Determinations of the viscoelastic properties of extracellular matrices (ECMs) are becoming increasingly important for accurate predictive modeling of biological systems. Since the interactions of the cells with the ECM and surrounding fluid (e.g., blood, media) each affect cell behavior; it is advantageous to evaluate the ECM's material properties in the presence of the hydrating fluid. Conventional rheometry methods evaluate the bulk material properties of gel materials while displacing the hydrating liquid film. Such systems are therefore nonideal for testing materials such as ECMs, whose properties change with dehydration. The new patent pending, piezoelectrically actuated linear rheometer is designed to eliminate this problem. It uses a single cantilever to apply an oscillating load to the gel and to sense the gel's deflection. Composed of two thin film piezopolymer layers, the cantilever uses one layer as the actuator, and the second piezopolymer layer to measure the lateral movement of its attached probe. The viscoelastic nature of the ECM adds stiffness and damping to the system, resulting in the attenuation and phase shift of the sensor's output voltage. From these parameters, the ECM's shear storage and loss moduli are then determined. Initial tests on the BioMatrix I and type I collagen ECMs reveal that the first prototype of the piezoelectrically actuated linear rheometer is capable of accurately determining the trend and order of magnitude of an ECM's viscoelastic properties. In this paper, details of the rheometer's design and operating principles are described.

Modeling O2 transport within engineered hepatic devices.

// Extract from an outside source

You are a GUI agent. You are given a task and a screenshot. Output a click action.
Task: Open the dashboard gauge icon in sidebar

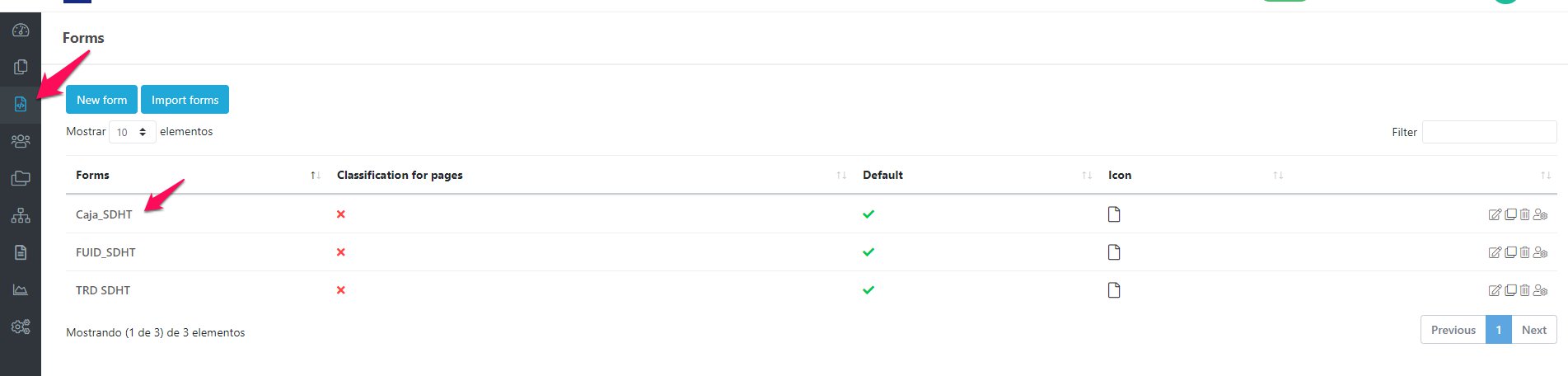21,31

Predicting and improving oxygen transport within bioartificial liver (BAL) devices continues to be an important engineering challenge since oxygen is one of the critical nutrients necessary for maintaining hepatocyte viability and function. Such a computational model would not only help predict outcomes but it would also allow system modifications to be analyzed prior to developing experimental protocols. This would help to facilitate future design improvements while reducing both experimental time and capital resource costs, and is the focus of the current study. Specifically, a computational model of O(2) transport through collagen and microporous collagen ECMs is analyzed for hollow fiber (HF), flat plate (FP), and spheroid BAL designs. By modifying the O(2) boundary conditions, hepatocyte O(2) consumption levels, O(2) permeability of the ECM, and ECM void fractions, O(2) transport predictions are determined for each system as a function of time and distance. Accuracy of the predictive model is confirmed by comparing computational vs. experimental results for the HF BAL system. The model's results indicate that O(2) transport within all three BAL designs can be improved significantly by incorporating the enhancement technique. This technique modifies a diffusion-dominant gel ECM into a porous matrix with diffusive and convective flows that mutually transport O(2) through the ECMs. Although tortuous pathways increase the porous ECM's overall effective length of O(2) travel, the decreased transport resistances of these pathways allow O(2) to permeate more effectively into the ECMs. Furthermore, because the HF design employs convective flow on both its inner and outer ECM surfaces, greater control of O(2) transport through its ECM is predicted, as compared with the single O(2) source inputs of the flat plate and spheroid systems. The importance of this control is evaluated by showing how modifying the O(2) concentration and/or transfer coefficients of the convective flows can affect O(2) transport.